== TEXTE SOURCE ==
++++++++++

La demande s’éduque ou se suscite

Les métiers du meuble sont nombreux et complexes mais pourquoi est-il si difficile de trouver à un prix convenable, un vrai meuble simple, fonctionnel et moderne ? Par "vrai" je veux dire autre chose que de l'aggloméré et du stratifié, et par "moderne" je veux rappeler que je vis en 2008 et pas en 1808 !
Pourquoi donc me propose-t-on surtout des modèles anciens ? Vous allez me dire que les artisans répondent à la demande des clients. Je rétorque derechef, que la demande s'éduque ou se suscite... Bref, j'en suis réduit à acheter mon meuble moderne à Ikéa Bordeaux ou Ikéa Bilbo !

Patrimone, simple retroviseur

Et si vous voulez savoir pourquoi je cherche un meuble contemporain plutôt que du "rustique" ou du "style basque" c'est que je considère le patrimoine comme un simple rétroviseur qui me permet de savoir d'où je viens. Je préfère mener ma vie en regardant devant plutôt que dans le rétroviseur.

Si je veux du  contemporain je n’ai pas le choix

Ce qu'on me propose généralement avec les meubles "d'inspiration locale" n'est pas à mon avis l'expression d'un attachement à une culture ni même le signe d'une "société-en-crise-qui-cherche-des-repères" mais le résultat d'une digestion difficile de la notion de patrimoine. On cherche à dire qui on est en affichant ce qu'étaient nos ancêtres ! Bien délicat alors de parler de culture vivante et de création ! Résultat : si je veux du contemporain je n'ai pas le choix : d'Oslo à Bayonne en passant par la vente par correspondance et internet ce sont partout les mêmes modèles qu'on me propose ! Alors, surtout à cause du prix, je choisis Ikéa !

++++++++++

== TÂCHE COURTE ==
Rédigez la suite du texte sur la difficulté de trouver un meuble moderne. Commencez juste après sa dernière phrase.

== ITEMS DU CORPUS ==
++++++++++

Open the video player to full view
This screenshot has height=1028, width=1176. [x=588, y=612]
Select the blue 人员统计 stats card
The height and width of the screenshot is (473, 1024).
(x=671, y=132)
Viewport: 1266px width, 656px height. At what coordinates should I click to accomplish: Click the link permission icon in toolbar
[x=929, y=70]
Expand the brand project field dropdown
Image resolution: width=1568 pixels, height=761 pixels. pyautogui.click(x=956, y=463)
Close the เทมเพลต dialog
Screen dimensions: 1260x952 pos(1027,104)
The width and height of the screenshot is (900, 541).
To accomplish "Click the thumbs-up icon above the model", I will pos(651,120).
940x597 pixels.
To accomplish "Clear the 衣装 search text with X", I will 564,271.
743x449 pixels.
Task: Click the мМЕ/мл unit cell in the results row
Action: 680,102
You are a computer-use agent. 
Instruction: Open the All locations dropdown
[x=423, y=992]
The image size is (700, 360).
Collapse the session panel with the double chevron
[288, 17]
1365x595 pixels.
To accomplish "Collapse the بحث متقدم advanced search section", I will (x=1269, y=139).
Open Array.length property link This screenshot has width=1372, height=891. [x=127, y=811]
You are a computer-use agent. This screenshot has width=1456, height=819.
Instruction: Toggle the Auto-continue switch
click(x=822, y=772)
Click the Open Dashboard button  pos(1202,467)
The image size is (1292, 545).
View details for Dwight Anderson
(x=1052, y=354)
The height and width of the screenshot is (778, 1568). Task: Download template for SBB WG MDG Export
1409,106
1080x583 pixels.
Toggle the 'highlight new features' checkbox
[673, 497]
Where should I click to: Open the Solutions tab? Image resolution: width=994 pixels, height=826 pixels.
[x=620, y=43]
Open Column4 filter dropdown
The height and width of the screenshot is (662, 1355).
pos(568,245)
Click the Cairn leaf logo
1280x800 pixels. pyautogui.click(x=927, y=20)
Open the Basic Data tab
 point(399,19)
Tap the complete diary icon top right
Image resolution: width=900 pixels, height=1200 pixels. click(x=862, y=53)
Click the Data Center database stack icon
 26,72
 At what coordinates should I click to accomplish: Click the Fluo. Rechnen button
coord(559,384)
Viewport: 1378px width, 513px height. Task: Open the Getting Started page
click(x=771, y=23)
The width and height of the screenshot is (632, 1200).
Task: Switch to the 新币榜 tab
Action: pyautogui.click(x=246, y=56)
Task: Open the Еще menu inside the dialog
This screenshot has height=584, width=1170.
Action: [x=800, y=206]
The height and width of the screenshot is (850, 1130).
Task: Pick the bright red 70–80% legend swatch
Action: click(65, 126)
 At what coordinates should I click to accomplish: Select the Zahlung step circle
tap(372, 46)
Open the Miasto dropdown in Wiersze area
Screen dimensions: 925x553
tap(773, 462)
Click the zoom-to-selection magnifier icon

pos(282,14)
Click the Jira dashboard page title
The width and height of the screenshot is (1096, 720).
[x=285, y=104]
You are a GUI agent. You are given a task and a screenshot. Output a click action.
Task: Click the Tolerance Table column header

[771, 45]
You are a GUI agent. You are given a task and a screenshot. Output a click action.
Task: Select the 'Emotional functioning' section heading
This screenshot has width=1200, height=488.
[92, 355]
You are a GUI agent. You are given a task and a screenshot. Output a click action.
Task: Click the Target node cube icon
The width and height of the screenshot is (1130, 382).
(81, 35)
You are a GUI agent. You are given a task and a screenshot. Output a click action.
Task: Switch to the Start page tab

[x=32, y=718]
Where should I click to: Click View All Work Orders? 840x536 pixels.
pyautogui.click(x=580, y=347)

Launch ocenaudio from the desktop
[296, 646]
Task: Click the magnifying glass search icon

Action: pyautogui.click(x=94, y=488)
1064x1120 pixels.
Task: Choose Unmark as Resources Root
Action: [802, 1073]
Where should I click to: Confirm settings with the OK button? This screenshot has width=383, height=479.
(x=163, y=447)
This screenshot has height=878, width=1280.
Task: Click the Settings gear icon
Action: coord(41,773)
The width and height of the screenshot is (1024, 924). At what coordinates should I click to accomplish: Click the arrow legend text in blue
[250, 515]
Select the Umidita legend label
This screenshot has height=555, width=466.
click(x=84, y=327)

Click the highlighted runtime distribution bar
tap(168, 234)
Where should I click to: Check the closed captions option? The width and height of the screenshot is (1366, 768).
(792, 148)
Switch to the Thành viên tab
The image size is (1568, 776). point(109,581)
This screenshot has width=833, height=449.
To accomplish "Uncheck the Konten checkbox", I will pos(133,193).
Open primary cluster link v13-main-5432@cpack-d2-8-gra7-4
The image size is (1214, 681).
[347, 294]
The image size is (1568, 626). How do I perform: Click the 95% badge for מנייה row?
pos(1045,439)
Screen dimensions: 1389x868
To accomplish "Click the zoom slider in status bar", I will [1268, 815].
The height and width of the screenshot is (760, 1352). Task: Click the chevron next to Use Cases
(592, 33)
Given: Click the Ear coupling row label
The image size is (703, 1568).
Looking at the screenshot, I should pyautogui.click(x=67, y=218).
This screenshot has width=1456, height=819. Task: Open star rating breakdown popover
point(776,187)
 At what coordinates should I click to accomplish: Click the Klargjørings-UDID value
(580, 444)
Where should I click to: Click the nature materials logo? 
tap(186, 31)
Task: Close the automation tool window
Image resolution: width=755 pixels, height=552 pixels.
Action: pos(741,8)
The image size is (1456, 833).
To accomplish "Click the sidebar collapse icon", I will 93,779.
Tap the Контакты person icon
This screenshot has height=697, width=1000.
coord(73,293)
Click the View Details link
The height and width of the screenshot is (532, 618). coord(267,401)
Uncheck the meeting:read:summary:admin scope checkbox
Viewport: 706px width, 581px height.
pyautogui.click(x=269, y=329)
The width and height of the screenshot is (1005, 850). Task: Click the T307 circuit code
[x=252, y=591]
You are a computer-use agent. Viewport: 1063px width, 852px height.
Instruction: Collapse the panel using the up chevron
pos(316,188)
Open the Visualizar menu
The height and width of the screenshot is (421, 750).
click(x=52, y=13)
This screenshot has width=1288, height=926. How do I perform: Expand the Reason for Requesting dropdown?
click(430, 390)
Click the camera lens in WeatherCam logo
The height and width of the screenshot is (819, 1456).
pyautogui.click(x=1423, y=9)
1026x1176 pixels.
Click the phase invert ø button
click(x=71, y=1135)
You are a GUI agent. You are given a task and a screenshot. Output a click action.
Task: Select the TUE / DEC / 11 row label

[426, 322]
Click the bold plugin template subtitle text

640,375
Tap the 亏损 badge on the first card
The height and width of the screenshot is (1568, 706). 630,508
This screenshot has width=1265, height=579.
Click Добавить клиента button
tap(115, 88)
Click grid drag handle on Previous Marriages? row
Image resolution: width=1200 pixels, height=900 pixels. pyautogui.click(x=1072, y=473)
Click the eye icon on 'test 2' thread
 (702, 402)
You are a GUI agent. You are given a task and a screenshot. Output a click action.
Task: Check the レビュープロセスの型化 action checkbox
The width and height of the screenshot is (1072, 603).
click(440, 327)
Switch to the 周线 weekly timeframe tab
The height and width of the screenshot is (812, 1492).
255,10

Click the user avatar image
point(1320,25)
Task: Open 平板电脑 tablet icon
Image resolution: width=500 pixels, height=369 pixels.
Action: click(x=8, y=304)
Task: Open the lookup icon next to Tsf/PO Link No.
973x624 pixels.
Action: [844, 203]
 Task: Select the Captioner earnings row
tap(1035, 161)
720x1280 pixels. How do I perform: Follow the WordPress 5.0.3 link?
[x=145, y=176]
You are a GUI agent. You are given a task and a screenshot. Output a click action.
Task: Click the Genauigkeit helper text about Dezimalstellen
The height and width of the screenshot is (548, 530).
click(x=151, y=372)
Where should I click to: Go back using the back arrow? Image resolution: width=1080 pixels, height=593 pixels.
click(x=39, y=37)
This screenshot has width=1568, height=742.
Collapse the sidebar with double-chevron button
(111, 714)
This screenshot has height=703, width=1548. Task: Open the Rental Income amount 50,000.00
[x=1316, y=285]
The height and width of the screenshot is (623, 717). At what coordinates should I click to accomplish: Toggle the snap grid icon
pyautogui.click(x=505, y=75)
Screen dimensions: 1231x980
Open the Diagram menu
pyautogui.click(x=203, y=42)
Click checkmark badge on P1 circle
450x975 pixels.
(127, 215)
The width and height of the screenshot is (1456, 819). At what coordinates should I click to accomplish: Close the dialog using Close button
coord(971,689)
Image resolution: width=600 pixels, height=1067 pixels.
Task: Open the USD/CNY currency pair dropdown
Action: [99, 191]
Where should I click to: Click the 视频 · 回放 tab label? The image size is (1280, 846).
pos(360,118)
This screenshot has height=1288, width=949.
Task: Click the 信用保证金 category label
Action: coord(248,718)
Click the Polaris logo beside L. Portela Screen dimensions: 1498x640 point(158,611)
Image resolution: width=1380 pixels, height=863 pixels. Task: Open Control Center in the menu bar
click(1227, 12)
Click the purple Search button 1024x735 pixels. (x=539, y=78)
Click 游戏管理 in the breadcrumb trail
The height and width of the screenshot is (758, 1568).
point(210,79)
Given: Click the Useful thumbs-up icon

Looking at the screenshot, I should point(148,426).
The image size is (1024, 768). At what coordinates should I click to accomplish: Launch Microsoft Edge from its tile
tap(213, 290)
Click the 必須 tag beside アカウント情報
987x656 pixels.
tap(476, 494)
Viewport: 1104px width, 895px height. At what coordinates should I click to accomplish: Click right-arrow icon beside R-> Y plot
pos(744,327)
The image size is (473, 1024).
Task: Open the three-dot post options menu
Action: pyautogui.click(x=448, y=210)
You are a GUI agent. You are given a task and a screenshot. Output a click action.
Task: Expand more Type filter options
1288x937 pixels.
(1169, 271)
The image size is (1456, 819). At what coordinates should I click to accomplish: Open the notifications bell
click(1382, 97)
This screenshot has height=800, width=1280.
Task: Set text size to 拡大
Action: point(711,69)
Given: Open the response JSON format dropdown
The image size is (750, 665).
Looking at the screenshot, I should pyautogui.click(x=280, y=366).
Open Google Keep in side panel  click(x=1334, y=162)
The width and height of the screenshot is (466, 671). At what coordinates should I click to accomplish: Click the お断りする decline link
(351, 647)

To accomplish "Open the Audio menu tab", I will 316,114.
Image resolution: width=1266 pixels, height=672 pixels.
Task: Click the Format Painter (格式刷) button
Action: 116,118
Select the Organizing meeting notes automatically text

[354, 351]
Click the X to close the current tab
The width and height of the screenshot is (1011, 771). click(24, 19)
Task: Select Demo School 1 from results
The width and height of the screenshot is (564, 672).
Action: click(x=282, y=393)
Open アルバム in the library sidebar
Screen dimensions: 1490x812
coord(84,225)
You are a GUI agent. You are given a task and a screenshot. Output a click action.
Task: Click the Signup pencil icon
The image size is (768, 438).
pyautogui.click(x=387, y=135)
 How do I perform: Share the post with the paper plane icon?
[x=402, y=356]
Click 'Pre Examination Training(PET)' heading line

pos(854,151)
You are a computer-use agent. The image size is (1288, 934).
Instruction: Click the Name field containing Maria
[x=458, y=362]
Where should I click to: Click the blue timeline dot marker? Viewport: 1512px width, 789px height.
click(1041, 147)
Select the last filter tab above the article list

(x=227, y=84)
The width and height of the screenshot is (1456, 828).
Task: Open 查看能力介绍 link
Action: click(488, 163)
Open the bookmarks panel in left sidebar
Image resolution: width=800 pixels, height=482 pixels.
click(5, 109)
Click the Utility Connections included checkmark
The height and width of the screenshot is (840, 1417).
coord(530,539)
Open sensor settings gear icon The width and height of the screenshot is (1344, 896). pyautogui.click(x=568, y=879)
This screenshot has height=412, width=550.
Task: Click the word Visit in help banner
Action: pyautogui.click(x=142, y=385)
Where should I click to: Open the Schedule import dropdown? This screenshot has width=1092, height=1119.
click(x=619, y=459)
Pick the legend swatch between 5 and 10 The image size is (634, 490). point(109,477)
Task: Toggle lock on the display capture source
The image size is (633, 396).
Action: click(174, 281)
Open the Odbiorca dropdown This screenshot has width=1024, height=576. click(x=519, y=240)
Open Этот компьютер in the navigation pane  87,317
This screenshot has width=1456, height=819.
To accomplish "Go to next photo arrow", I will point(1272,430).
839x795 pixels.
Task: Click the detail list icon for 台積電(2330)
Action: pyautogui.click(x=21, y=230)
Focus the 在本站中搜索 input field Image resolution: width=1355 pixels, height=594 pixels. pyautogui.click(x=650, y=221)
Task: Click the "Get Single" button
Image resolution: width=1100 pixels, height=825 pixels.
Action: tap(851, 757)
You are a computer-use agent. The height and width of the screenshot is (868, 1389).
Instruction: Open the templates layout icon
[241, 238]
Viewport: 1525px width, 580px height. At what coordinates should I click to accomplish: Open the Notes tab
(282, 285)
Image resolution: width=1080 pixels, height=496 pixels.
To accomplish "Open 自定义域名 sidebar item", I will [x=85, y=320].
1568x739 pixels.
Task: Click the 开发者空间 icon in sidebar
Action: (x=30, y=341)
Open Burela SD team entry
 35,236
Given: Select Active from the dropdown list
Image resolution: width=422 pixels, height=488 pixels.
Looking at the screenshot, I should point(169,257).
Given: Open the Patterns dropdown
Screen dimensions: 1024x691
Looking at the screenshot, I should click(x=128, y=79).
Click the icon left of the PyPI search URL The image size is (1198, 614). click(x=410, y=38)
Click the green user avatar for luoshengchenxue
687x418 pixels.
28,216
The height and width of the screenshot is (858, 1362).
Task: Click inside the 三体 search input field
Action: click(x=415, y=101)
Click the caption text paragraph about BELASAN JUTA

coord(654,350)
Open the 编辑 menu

++++++++++

== RÉSULTAT ==
Plutôt fonctionnaire ou staracadémicien que travailleur manuel

Mais pourquoi je trouve si peu d'ébénistes capables de satisfaire mon désir de meubles beaux, actuels et pas trop chers. Je demande à mon fils combien de copains (et de copines) dans sa classe veulent être ébénistes plus tard. Il me répond "à peu près le même nombre que ceux qui veulent être bouchers, relieurs, peintres, cordonniers, plombiers...".
J'avais oublié que depuis deux générations on fait comprendre aux jeunes qu'il vaut mieux être fonctionnaire ou staracadémicien que travailleur manuel.
Et s'ils ne peuvent pas être fonctionnaire, il y aura toujours une place de vendeur dans une grande enseigne. Ikéa par exemple.

Chantage à l’emploi

J'entends d'ici qu'on me traite d'utopiste et même d'égoïste : une grande surface qui crée des emplois, c'est pas négligeable par les temps qui courent. Le chantage à l'emploi comme paravent pour masquer le manque d'imagination. Car en cherchant un meuble moderne fabriqué par des jeunes de chez moi, j'ai envie de faire vivre des entreprises là, chez moi. C'est exactement ce qu'a pensé chez lui, il y a déjà longtemps, le très malin créateur d'Ikéa !  
Pourquoi l'ébénisterie et l'artisanat ont-ils perdu leur place dans le paysage économique et culturel. Nos modes de vie ont changé. Je vous l'accorde. Mais pourquoi précisément cela s'est fait au prix de la diminution des métiers qui contribuent à l'identité d'une région ?

La culture trop souvent une affaire d’initiés

Personnellement je pense que l'art et la création sont encore trop souvent considérés comme réservés à une élite. En quelque sorte, les créateurs et les artistes sont les "cagots" de notre économie... et de notre éducation. Car, contrairement à d'autres pays européens, il est difficile chez nous d'assurer une authentique éducation artistique aux jeunes et on accompagne rarement les adultes dans la découverte et compréhension de la création contemporaine. La culture est trop souvent une affaire d'initiés, les autres n'ont droit qu'à la télé ou à la console de jeux. Posée sur un guéridon Ikéa.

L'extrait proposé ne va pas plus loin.